(Data items)
########

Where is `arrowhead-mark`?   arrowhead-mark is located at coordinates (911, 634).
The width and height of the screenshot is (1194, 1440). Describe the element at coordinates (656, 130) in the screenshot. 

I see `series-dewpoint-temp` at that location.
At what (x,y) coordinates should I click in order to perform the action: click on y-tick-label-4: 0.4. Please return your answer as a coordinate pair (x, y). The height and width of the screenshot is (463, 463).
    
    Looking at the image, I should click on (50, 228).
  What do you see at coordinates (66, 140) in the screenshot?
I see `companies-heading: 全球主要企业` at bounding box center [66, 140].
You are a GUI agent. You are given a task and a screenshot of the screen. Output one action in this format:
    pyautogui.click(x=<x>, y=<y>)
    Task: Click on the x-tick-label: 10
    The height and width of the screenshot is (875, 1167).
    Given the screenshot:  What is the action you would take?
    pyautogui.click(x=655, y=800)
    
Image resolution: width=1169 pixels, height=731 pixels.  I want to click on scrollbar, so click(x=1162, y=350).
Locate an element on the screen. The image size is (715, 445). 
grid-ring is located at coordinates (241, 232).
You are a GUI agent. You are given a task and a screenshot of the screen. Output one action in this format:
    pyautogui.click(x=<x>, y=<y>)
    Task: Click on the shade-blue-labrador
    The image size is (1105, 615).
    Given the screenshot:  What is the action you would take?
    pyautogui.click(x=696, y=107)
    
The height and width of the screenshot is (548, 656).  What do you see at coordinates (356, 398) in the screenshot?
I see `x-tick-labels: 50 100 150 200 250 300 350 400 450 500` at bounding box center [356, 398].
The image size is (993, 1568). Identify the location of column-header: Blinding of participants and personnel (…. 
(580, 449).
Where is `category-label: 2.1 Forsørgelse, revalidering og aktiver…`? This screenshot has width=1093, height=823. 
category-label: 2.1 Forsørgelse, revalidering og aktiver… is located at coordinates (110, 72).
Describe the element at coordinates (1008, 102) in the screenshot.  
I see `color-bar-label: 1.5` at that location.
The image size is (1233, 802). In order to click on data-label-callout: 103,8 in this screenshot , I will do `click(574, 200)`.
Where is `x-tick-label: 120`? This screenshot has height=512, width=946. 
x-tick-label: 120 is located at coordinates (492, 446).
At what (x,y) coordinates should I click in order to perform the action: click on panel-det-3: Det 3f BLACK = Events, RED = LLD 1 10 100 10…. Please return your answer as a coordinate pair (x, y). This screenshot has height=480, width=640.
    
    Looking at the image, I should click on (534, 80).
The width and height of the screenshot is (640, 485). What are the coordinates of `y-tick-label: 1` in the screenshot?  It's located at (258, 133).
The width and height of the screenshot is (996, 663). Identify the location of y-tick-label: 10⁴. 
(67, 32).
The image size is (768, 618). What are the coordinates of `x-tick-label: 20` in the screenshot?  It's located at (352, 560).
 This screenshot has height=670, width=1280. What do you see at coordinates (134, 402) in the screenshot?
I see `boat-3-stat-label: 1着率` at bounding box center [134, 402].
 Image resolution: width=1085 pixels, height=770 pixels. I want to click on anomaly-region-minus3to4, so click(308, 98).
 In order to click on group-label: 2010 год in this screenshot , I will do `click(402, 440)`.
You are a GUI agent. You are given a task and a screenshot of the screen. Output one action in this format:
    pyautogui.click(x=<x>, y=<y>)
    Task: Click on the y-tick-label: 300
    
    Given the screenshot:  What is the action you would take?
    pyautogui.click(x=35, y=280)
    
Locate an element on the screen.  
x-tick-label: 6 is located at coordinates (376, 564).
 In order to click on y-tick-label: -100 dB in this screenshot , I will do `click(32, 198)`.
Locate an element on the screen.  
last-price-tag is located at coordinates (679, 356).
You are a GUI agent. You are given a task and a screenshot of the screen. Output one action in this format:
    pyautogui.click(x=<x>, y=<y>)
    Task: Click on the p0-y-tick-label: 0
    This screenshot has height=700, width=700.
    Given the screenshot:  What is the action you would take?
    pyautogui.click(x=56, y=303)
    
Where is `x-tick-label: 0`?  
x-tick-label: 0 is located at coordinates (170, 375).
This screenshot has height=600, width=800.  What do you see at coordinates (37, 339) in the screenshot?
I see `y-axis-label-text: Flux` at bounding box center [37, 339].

########

**What to produce:**
Copy every one of the entries above word for word.

**Completed task:**
Where is `arrowhead-mark`?   arrowhead-mark is located at coordinates (911, 634).
The width and height of the screenshot is (1194, 1440). Describe the element at coordinates (656, 130) in the screenshot. 

I see `series-dewpoint-temp` at that location.
At what (x,y) coordinates should I click in order to perform the action: click on y-tick-label-4: 0.4. Please return your answer as a coordinate pair (x, y). The height and width of the screenshot is (463, 463).
    
    Looking at the image, I should click on (50, 228).
  What do you see at coordinates (66, 140) in the screenshot?
I see `companies-heading: 全球主要企业` at bounding box center [66, 140].
You are a GUI agent. You are given a task and a screenshot of the screen. Output one action in this format:
    pyautogui.click(x=<x>, y=<y>)
    Task: Click on the x-tick-label: 10
    The height and width of the screenshot is (875, 1167).
    Given the screenshot:  What is the action you would take?
    pyautogui.click(x=655, y=800)
    
Image resolution: width=1169 pixels, height=731 pixels.  I want to click on scrollbar, so click(x=1162, y=350).
Locate an element on the screen. The image size is (715, 445). 
grid-ring is located at coordinates (241, 232).
You are a GUI agent. You are given a task and a screenshot of the screen. Output one action in this format:
    pyautogui.click(x=<x>, y=<y>)
    Task: Click on the shade-blue-labrador
    The image size is (1105, 615).
    Given the screenshot:  What is the action you would take?
    pyautogui.click(x=696, y=107)
    
The height and width of the screenshot is (548, 656).  What do you see at coordinates (356, 398) in the screenshot?
I see `x-tick-labels: 50 100 150 200 250 300 350 400 450 500` at bounding box center [356, 398].
The image size is (993, 1568). Identify the location of column-header: Blinding of participants and personnel (…. 
(580, 449).
Where is `category-label: 2.1 Forsørgelse, revalidering og aktiver…`? This screenshot has width=1093, height=823. 
category-label: 2.1 Forsørgelse, revalidering og aktiver… is located at coordinates (110, 72).
Describe the element at coordinates (1008, 102) in the screenshot.  
I see `color-bar-label: 1.5` at that location.
The image size is (1233, 802). In order to click on data-label-callout: 103,8 in this screenshot , I will do `click(574, 200)`.
Where is `x-tick-label: 120`? This screenshot has height=512, width=946. 
x-tick-label: 120 is located at coordinates (492, 446).
At what (x,y) coordinates should I click in order to perform the action: click on panel-det-3: Det 3f BLACK = Events, RED = LLD 1 10 100 10…. Please return your answer as a coordinate pair (x, y). This screenshot has height=480, width=640.
    
    Looking at the image, I should click on (534, 80).
The width and height of the screenshot is (640, 485). What are the coordinates of `y-tick-label: 1` in the screenshot?  It's located at (258, 133).
The width and height of the screenshot is (996, 663). Identify the location of y-tick-label: 10⁴. 
(67, 32).
The image size is (768, 618). What are the coordinates of `x-tick-label: 20` in the screenshot?  It's located at (352, 560).
 This screenshot has height=670, width=1280. What do you see at coordinates (134, 402) in the screenshot?
I see `boat-3-stat-label: 1着率` at bounding box center [134, 402].
 Image resolution: width=1085 pixels, height=770 pixels. I want to click on anomaly-region-minus3to4, so click(308, 98).
 In order to click on group-label: 2010 год in this screenshot , I will do `click(402, 440)`.
You are a GUI agent. You are given a task and a screenshot of the screen. Output one action in this format:
    pyautogui.click(x=<x>, y=<y>)
    Task: Click on the y-tick-label: 300
    
    Given the screenshot:  What is the action you would take?
    pyautogui.click(x=35, y=280)
    
Locate an element on the screen.  
x-tick-label: 6 is located at coordinates (376, 564).
 In order to click on y-tick-label: -100 dB in this screenshot , I will do `click(32, 198)`.
Locate an element on the screen.  
last-price-tag is located at coordinates (679, 356).
You are a GUI agent. You are given a task and a screenshot of the screen. Output one action in this format:
    pyautogui.click(x=<x>, y=<y>)
    Task: Click on the p0-y-tick-label: 0
    This screenshot has height=700, width=700.
    Given the screenshot:  What is the action you would take?
    pyautogui.click(x=56, y=303)
    
Where is `x-tick-label: 0`?  
x-tick-label: 0 is located at coordinates (170, 375).
This screenshot has height=600, width=800.  What do you see at coordinates (37, 339) in the screenshot?
I see `y-axis-label-text: Flux` at bounding box center [37, 339].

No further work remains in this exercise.